We established a structure for sustaining forward deployed troops and health-care workers, ensuring a continuous flow of personnel and equipment to the hardest-hit areas. This logistics support plan relied on U.S. rotary-wing airlift capacity and Liberian ground transport.
In a matter of weeks, testing centers were added, which decreased the time required to confirm a case from two or three days to several hours. Patients were being tested at mobile centers and moved to ETUs immediately to decrease the time they could spread the disease. By the first week of 2015 there was a 60% reduction in new cases compared to the worst periods the previous August.

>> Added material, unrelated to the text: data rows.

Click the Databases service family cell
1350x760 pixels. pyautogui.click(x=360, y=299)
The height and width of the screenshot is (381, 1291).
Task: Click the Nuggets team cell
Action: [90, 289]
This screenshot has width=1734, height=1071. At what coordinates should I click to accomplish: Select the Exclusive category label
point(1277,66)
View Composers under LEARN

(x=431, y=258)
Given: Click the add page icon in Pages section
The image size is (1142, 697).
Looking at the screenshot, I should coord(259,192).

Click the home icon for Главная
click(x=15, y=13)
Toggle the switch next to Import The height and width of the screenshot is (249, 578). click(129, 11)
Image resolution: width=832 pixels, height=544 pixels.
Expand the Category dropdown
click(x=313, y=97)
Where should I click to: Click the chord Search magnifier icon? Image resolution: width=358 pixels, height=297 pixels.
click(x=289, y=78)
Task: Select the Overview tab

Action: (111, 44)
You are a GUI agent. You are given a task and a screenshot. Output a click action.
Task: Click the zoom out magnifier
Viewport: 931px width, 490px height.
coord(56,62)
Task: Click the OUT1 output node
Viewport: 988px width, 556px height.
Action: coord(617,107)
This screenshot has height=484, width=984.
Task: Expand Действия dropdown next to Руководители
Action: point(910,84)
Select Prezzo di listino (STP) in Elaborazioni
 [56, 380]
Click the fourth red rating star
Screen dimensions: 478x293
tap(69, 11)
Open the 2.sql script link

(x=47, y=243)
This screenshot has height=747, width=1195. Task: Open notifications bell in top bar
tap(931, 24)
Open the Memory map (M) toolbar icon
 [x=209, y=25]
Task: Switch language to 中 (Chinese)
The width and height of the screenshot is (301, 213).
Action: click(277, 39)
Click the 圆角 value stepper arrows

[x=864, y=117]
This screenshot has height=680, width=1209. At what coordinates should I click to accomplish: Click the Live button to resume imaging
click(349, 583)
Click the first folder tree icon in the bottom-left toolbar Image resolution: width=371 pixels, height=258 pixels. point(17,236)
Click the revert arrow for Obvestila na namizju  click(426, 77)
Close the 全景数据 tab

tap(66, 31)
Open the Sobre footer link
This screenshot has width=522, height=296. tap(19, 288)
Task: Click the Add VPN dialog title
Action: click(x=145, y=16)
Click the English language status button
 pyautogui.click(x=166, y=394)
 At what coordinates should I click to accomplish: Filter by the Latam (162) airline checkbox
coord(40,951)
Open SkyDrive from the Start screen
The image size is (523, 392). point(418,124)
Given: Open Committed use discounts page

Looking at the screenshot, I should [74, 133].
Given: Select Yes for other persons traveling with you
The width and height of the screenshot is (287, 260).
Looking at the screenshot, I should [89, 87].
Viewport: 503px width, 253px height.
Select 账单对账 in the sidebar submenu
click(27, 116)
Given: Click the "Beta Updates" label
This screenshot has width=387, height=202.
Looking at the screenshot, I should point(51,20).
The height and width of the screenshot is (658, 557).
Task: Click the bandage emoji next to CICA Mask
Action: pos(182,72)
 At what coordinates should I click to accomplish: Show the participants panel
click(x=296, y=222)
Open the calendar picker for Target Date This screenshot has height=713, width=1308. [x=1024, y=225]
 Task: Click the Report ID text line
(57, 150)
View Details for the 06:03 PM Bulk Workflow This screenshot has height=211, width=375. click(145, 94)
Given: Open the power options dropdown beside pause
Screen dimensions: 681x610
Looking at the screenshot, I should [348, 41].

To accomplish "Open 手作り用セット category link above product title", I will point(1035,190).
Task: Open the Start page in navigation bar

Regional Partnerships: In 2014, we were reminded very quickly that we live in a global village. You must watch what happens to your neighbor to protect yourself. We did, and we are here today because of it. Partnerships can mitigate a lot of challenges in our region. Bilateral relationships between political, military and civilian leaders of neighboring countries make sharing information and coordinating a response easier. The nations of Liberia, Guinea and Sierra Leone learned that, and I believe regional partnerships are stronger today than ever.
Networking: The issue of trust within a country is difficult, but you can’t wait to build trust during a conflict or crisis. You must start building trust among yourselves in advance. The civilian leaders in the public and private sector concerned with emergency response, medicine, humanitarian aid, testing and production of PPE must have a trust-based relationship before an outbreak occurs.
Education: Public education proved vital to the security situation in Liberia. As the public learned more about how the virus spread and why certain things, including quarantines, were necessary, it became easier to protect them.
Training: Due to the crisis, the AFL was responsible for maintaining public order in some locations, something that is typically a police responsibility. It is important that Soldiers are trained and prepared to handle issues such as crowd control in which patience, restraint and avoiding the use of force are key components.
Local Ownership: When the U.S. came, Gen. Williams had a clear message: “I’m not going to take charge. You are the face of this.” That was significant for us to hear. To have Liberians take ownership of the problem and take the lead in stopping the spread made success attainable.
This virus affected more than 28,000 people in our region. Of those, more than 11,000 died. In Liberia we had close to 5,000 deaths. Having lived through this, I know what it takes to respond. During my command, I had to make difficult decisions such as telling a junior officer he was not allowed to visit his mother as she was dying from the disease. I ordered him to remain in quarantine. These decisions are heartbreaking, but discipline is essential to stop the spread of the virus. Any leniency in quarantine can lead to a new wave of cases. Looking forward, I’m not scared, but I am concerned about COVID-19 and the threat of future pandemics. I’ve started planning already. As commanders, we always need to be monitoring and preparing because we don’t know where a pandemic is going to come next. Our ability to handle future challenges depends on leadership today.
Maj. Gen. Johnson has served in the Armed Forces of Liberia for more than 11 years and, since 2018, has been chief of staff. He has studied at several military schools including the U.S. Army Command and General Staff College in Fort Leavenworth, Kansas. He holds a master’s degree in peace studies from the Kofi Annan Institute for Conflict Transformation, University of Liberia.